If the Treaty were to come into force, state parties, that include African countries, would be obligated to contribute financially to “pandemic preparedness” (Draft Treaty Article 20). The Pan-Africa Epidemic and Pandemic Working Group (PEPWK) is deeply concerned that this would divert resources from the major health needs of African states such as malaria, TB and malnutrition. The group goes on to observe:

“[The COVID-19 response] expanded an increasingly colonialist agenda in Africa with substantial economic, human rights, socio-cultural and political consequences. The lockdown regulations were a class-based and unscientific instrument, harmful to lower-income people and useless for crowded informal settings as in urban parts of Africa. At the same time, and as predictable, the indigenous national response was stifled and rendered inoperable.”

The group goes on to highlight the following concerns and consequences should the Treaty and Amended International Health Regulations see the light of day: that the WHO is significantly privately funded by corporations and individuals based in wealthy countries who directly benefit from the pharmaceutical and digital health aspects of these proposals; that most WHO funding is now determined by its largest funders – wealthy countries with strong pharmaceutical sectors (the US and Germany), and the Bill and Melinda Gates Foundation. 

The group observes, furthermore, that the WHO’s track record in the COVID-19 response is poor.
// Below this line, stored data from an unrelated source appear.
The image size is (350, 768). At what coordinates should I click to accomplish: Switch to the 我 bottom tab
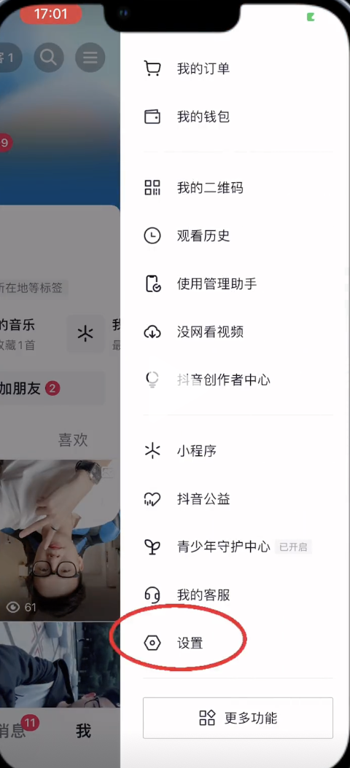click(x=83, y=732)
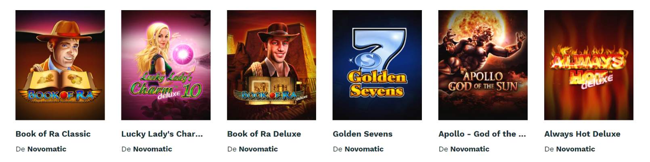The height and width of the screenshot is (162, 650).
Task: Open Novomatic provider under Book of Ra Classic
Action: pyautogui.click(x=47, y=149)
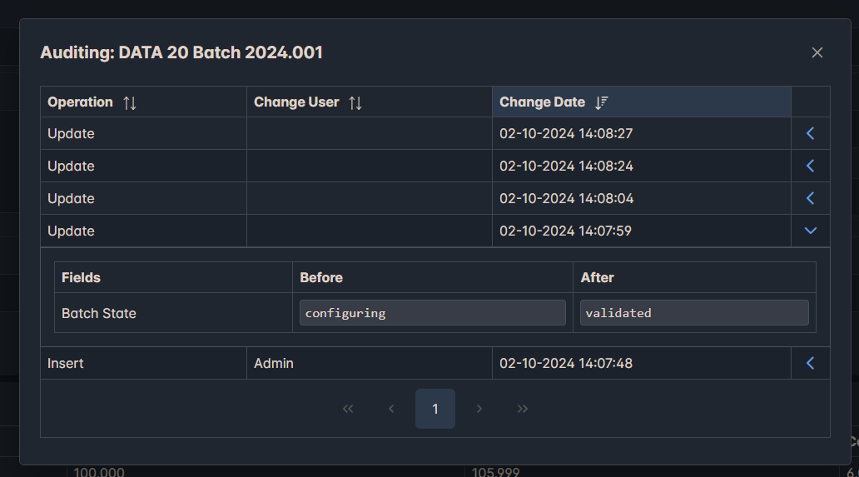The height and width of the screenshot is (477, 859).
Task: Expand the Insert row by Admin
Action: (x=810, y=363)
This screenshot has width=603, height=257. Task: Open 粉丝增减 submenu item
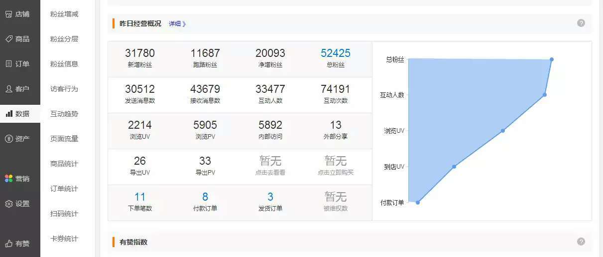(64, 14)
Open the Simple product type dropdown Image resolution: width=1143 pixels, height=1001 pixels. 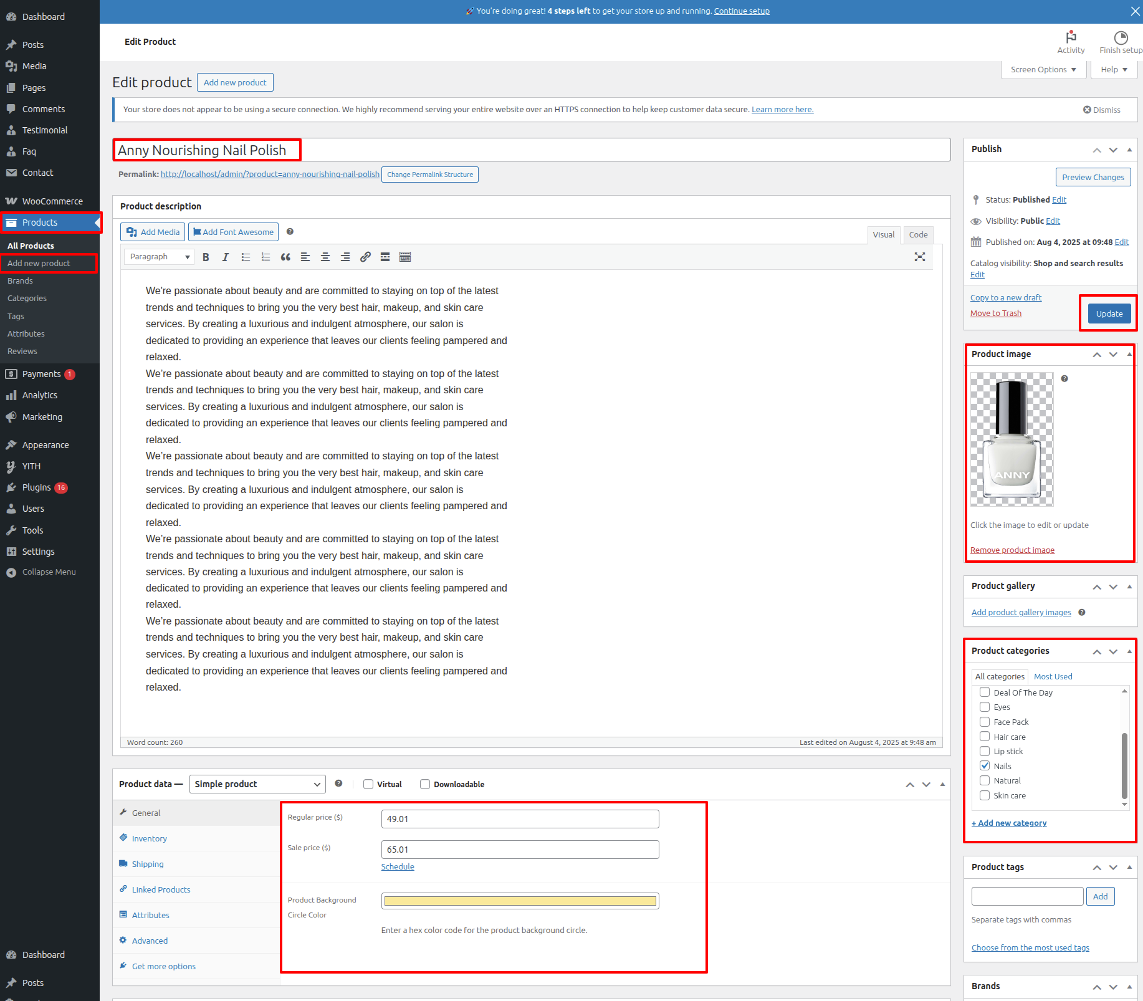(x=257, y=784)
The organisation promoted policies that it has previously recognised as causing significant collateral harm and disproportionately impacting low-income populations and countries in Africa. The WHO also had recourse to mass vaccination against COVID-19 of African populations known to be at very low risk due to their young age and already having immunity thereby diverting resources from malaria, TB, HIV and other urgent health challenges. These policies disrupted economies and education, thus entrenching future poverty and multi-generational inequality, and expanding the national debt that directly correlates to the debt crisis in Africa today.

Where is the public debate on the draft WHO Pandemic Treaty and Amended International Health Regulations?